The aim of the Spring Meeting was to discuss some ideas brought up in the presentations at the meeting in October. We discussed some core aspects of the debate around the use of marking criteria, grading scales and rubrics. We started by reading together through a list of core points and then commented on these and shared ideas at each table. These are the points we discussed:

  • Rubrics increase the transparency and reliability of assessment
  • Rubrics foster autonomy and self-regulation in students
  • “(In order) to share standards in higher education, there has been an overemphasis on detailing criteria and levels. Using explicit criteria cannot capture all the different aspects of quality”
  • “Limits to the extent that standards can be articulated explicitly must be recognised” (HEA, 2012. A Marked Improvement. Transforming assessment in HE)
  • Grading complex performance requires professional judgements more than measurement. Grading decisions are holistic (Yorke, 2011).
  • Assessors work backwards: a) holistic judgement, b) awarding of marks to criteria, c) justified grade decision (Bloxham, Boyd & Orr, 2011; Brooks, 2012)
  • Criteria and standards can be better communicated by discussing exemplars (e.g., annotated exemplars can illustrate what a ‘wide and precise’ vocabulary means compared to ‘simple vocabulary’)
  • Comparative judgement (‘which essay is better’?) plays to human strengths by requiring markers to compare two things, rather than make an absolute judgement
  • Comparative judgement reduces teacher workload and can provide high levels of reliability for large sets of essays (e.g., across campuses – UoR and UoRM – or even across universities)
  • Comparative judgement can also promote teacher development. When using comparative judgement, teachers judge a wide range of student work

Autumn Meeting 2017

In 2017-2018, we widened participation by inviting colleagues with an interest in foreign language pedagogy to join us in termly meetings. The purpose of the first meeting, held on 13th November 2017, was to spark a discussion on a topic that is currently highly controversial: marking criteria, rubrics and grading scales used to assess speaking and writing in a foreign language, which is the theme we chose for this year. Three short presentations served as a springboard for some initial discussion, which was carried over to the Spring Term Meeting. Below are brief summaries of the presentations and links to  the slides:

What can I say? An overview of the new GCSE speaking assessment, Sarah Marston, IoE
An insight into how GCSE pupils are graded against the new 1-9 grade criteria in the speaking component of the GCSE.  An explanation of how their spoken language skills are tested, which skills, grammar and vocabulary are they expected to know, which topics are now included and how does the exam link to the National Curriculum.  The presentation also outlines how the current expectations differ to what our current MFL under-graduates experienced and what we should now expect the MFL undergraduates of 2020 to be able to do.  Draft examples of exam specifications and mark schemes are discussed.

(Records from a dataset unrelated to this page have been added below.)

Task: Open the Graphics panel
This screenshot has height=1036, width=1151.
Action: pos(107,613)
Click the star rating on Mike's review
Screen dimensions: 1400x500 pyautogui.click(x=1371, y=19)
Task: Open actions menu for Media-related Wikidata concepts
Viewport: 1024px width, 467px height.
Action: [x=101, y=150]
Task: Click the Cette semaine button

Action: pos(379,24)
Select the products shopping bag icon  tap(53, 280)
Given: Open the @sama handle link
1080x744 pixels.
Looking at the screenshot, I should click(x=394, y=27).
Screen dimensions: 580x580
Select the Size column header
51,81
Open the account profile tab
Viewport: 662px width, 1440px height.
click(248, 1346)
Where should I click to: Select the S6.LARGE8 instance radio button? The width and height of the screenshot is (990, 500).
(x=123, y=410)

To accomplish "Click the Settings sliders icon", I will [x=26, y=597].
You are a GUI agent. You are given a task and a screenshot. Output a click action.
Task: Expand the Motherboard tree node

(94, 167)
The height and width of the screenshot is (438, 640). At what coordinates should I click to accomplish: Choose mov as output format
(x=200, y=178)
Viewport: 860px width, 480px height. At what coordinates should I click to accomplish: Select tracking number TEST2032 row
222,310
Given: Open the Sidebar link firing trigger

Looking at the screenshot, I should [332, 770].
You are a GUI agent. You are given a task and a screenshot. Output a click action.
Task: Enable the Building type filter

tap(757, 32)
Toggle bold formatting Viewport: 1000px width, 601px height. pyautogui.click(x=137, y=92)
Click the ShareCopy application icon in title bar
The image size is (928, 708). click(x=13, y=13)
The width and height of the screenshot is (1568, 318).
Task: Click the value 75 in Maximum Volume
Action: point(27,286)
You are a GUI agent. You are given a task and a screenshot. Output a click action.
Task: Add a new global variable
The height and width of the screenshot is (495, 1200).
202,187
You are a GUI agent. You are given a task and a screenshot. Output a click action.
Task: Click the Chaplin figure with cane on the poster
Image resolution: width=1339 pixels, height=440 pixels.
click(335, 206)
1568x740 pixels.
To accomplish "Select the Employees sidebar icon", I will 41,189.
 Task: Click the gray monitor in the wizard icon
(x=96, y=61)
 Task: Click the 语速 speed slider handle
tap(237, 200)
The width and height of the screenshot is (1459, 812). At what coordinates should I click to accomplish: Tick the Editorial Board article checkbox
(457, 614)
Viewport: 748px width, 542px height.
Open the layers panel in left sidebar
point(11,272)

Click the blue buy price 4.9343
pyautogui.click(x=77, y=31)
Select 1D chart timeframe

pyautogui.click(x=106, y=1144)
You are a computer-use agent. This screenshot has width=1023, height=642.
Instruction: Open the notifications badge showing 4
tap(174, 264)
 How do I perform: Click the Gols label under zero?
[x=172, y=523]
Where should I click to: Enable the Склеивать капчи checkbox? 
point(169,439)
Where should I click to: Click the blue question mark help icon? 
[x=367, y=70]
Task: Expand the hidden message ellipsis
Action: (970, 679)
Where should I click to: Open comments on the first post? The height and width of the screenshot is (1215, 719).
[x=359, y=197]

What use are band descriptors?, Rob Playfair, IFP, ISLI
Focussing on descriptors for writing assessment, I discuss my experience in both Singapore and on the PSE course at Reading grappling with descriptors to a) help student progress and b) produce reliable scores. After outlining the problems I have faced, I discuss my embryonic thoughts on possible supplements to descriptors, based mainly on the work of Daisy Christodoulou: https://thewingtoheaven.wordpress.com/2017/01/03/making-good-progress-the-future-of-assessment-for-learning/.

‘Standards’ and ‘marking criteria’: honest attempts at impossible tasks? , Rita Balestrini, MLES
Despite their limitations, analytic marking systems have become widely accepted in Higher Education. Marking schemes that make use of rubrics are commonly used to increase the transparency of the assessment process and help students to understand what is expected from them. Unfortunately, neither is necessarily the case. Are we perhaps asking too much of marking criteria? How can we enhance the process of assessing writing and speaking skills in foreign languages? In this presentation, I draw on recent literature in the area of assessment and feedback in higher education to discuss these questions.